A mãe o chama e se incandesce. É conversa que se consome e bruxuleia, ora pavio lúcido, ora a cera do esquecimento. Tem medo de que ela se esqueça dele e, assim, ceráceo e ardente, enrijecerá a infância, serão últimos os primeiros passos e morrerá vivo na memória da mãe que o perdeu dentro de seu labirinto feito de museu e cera.
ESPELHO APÓS A MORTE
Quando morrer, não verei mais o vaso de louça andaluz da varanda, mas ele continuará lá.
Quando morrer, não mais ouvirei o canto verde dos periquitos mas eles continuarão a voar e amanhecer a manhã verde.
Quando morrer, não mais me verei ao espelho, mas ele continuará lá porque haverá outros rostos para terem a ilusão de que vivem.
Beatriz Milhazes, Obra
O HOMEM OLHA O MONDEGO
Alguns rios me banham: Bacanga e Anil.

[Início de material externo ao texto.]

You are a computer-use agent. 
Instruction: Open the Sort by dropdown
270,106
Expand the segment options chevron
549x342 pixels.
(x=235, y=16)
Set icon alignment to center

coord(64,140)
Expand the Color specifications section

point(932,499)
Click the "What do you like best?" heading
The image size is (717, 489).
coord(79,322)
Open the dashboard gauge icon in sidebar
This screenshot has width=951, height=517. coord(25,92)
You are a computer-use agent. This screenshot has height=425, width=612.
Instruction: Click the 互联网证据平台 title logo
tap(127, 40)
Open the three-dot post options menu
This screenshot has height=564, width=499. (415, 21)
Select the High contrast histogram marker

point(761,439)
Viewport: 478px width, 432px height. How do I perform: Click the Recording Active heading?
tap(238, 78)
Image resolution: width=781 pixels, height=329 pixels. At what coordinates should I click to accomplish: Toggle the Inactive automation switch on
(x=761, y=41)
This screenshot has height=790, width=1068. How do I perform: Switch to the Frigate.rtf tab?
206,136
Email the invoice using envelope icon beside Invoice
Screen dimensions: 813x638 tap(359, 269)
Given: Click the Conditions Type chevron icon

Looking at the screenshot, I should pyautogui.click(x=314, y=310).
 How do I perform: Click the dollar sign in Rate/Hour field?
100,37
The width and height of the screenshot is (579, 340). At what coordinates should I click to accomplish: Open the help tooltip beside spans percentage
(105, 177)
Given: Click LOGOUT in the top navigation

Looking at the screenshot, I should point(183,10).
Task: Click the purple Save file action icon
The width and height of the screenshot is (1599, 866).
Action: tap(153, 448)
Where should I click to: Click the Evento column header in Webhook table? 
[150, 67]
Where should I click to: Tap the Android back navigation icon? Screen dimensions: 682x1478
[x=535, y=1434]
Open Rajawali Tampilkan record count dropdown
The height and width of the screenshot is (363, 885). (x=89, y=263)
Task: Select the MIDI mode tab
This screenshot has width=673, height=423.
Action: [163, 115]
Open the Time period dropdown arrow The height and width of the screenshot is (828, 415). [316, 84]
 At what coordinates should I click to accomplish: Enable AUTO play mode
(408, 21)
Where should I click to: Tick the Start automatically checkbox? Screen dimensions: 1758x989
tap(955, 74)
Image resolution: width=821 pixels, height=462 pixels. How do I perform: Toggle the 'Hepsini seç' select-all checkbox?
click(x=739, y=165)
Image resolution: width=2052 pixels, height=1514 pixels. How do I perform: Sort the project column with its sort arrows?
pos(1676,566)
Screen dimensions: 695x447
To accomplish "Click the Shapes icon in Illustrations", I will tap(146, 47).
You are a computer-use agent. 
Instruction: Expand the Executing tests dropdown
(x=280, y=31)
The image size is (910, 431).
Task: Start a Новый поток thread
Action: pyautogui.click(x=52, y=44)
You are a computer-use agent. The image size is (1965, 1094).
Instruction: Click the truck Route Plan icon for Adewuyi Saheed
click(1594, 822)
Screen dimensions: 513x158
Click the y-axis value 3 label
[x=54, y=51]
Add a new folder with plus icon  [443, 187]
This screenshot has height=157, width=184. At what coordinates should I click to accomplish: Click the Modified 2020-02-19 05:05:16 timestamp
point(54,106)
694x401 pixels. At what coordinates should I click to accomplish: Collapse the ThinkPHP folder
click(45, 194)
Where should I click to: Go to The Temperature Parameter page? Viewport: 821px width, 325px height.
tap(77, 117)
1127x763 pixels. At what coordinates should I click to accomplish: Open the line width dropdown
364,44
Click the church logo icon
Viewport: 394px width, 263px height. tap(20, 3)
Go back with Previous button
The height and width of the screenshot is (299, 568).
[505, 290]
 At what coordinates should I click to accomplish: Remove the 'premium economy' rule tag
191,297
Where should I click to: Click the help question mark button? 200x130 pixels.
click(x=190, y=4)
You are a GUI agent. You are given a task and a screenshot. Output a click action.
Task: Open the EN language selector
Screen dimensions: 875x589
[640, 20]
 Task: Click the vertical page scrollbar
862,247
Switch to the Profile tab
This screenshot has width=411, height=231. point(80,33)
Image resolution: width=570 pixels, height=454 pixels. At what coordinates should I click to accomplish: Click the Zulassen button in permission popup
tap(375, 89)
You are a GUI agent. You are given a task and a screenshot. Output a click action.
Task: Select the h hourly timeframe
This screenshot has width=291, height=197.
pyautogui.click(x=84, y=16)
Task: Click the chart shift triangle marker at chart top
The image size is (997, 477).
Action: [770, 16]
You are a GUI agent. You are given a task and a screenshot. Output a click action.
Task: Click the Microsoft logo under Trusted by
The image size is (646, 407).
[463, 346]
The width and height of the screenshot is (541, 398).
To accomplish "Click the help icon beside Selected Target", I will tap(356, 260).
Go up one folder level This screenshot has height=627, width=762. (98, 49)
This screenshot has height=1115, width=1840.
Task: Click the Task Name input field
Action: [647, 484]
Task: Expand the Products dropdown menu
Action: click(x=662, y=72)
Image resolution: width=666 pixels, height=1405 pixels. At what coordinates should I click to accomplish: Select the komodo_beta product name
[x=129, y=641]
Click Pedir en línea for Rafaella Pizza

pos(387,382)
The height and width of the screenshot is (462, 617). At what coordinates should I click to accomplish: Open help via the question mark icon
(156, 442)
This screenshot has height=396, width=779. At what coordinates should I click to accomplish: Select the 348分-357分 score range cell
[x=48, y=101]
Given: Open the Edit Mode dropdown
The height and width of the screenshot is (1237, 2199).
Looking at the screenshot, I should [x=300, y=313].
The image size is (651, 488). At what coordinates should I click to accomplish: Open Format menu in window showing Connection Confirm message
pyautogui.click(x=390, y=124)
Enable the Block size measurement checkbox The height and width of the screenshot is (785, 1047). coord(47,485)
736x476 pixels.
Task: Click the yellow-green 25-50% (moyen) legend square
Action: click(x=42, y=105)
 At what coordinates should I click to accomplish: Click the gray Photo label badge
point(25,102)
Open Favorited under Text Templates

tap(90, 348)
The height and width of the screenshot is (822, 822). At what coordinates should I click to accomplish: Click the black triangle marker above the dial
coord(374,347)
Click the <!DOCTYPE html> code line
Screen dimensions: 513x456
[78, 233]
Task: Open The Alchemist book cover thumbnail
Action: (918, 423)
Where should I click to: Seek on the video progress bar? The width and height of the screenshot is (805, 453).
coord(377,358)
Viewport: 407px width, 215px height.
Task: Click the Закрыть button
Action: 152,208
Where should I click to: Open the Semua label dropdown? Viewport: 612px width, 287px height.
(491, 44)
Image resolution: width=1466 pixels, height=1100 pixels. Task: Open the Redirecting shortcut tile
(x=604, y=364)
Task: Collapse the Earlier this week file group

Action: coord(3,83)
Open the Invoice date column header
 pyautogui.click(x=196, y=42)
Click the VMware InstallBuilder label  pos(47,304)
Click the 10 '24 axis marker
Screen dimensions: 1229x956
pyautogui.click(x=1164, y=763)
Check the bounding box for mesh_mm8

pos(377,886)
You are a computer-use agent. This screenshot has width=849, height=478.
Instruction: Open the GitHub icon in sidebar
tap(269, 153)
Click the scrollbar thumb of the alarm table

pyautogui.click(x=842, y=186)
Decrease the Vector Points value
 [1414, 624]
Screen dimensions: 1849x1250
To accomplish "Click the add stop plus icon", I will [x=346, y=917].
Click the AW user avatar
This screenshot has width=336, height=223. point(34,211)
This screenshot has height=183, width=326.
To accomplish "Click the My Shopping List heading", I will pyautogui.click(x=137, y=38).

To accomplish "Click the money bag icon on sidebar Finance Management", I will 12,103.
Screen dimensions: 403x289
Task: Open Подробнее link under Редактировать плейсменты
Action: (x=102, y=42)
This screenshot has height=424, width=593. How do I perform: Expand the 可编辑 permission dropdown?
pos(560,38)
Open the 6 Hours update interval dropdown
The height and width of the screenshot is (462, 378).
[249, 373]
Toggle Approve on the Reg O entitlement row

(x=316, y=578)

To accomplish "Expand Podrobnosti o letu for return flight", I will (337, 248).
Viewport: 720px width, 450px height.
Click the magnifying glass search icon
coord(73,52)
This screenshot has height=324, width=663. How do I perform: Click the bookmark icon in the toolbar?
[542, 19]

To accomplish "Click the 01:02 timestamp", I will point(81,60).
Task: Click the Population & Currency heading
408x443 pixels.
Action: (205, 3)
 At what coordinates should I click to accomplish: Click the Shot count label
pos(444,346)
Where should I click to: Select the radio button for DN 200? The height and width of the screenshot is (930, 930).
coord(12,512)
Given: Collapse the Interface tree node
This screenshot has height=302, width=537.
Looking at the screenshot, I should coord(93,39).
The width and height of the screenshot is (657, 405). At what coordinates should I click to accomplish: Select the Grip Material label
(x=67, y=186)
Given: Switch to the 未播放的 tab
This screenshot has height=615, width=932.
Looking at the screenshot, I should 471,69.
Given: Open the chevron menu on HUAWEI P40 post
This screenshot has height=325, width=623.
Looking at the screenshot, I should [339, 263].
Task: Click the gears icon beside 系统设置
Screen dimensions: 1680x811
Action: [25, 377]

Meu corpo está cheio de rios: minhas veias são rios vermelhos que desembocam no mar do meu coração. Os rios se instalam em mim em mim me danam, lanhando por dentro meu corpo, linfáticos e leheio de incertezas, onde habitam passado e história, dor e escuridão. Há rios em mim que desconheço sua foz, sua embocadura, de onde nascem, para onde vão. O pior rio é o da mente que flui sem margens, desordenado e com várias águas, águas desiguais e turvas. Há rios em mim que nunca supus ter. Meu pensamento é um rio seco mas pleno de correnteza e afogamento.
Coimbra, 18.10.2009
ESCONDERIJO
Esconde bem tuas lágrimas. Os homens desprezam os fracos. Esconde bem tua emoção. Os homens respeitam os fortes. Esconde bem tua tristeza. O mundo evita os melancólicos. Esconde bem a ti mesmo. Os homens não gostam de se ver.
Beatriz Milhazes, Ova
CRIMINALIDADE
Sei que me roubo. Sei que me furto. Sei também quando me rendo. Todo dia me assalto à luz do dia e da vida. Roubo vários sentimentos mas o assalto que ofereço à mão armada nenhum ladrão de mim me leva: o passado que pesa como carteira cheia. Rufla em mim o tambor com seis balas. No horizonte, cavalos sem olhos habitam as cocheiras do tempo. Vítima de mim mesmo não quero comiseração, cada dia sou menos, não há cofre, nem chave, estou à mercê do gatilho que disparo ao acordar: o sumiço do sonho.
O ÚLTIMO PIO
Um dia meu tio inventou de morar no sótão do pensamento lá dele. E se refugiou menino na memória cheia de pios em que vivia na gaiola da infância. Desce daí da memória, a gente pedia e meu tio insistia em cantar sabiá entre as grades finas da tristeza. Até que voou para onde não há canto ou asa e tudo é gaiola vazia. Quando ando triste subo ao galho mais alto da insensatez e tento cantar em linguagem de pássaro. Rejeito o alpiste da razão — miúdo e aglomerado — este que se dá aos melancólicos engaiolados pela solidão.
Ronaldo Costa Fernandes
Caros,
O poeta maranhense Ronaldo Costa
Fernandes é um nome que já tem história
no poesia.net. Se vocês visitarem o índice
do boletim, vão encontrá-lo na edição n. 126,
de 2005, e também na edição 263, de 2009.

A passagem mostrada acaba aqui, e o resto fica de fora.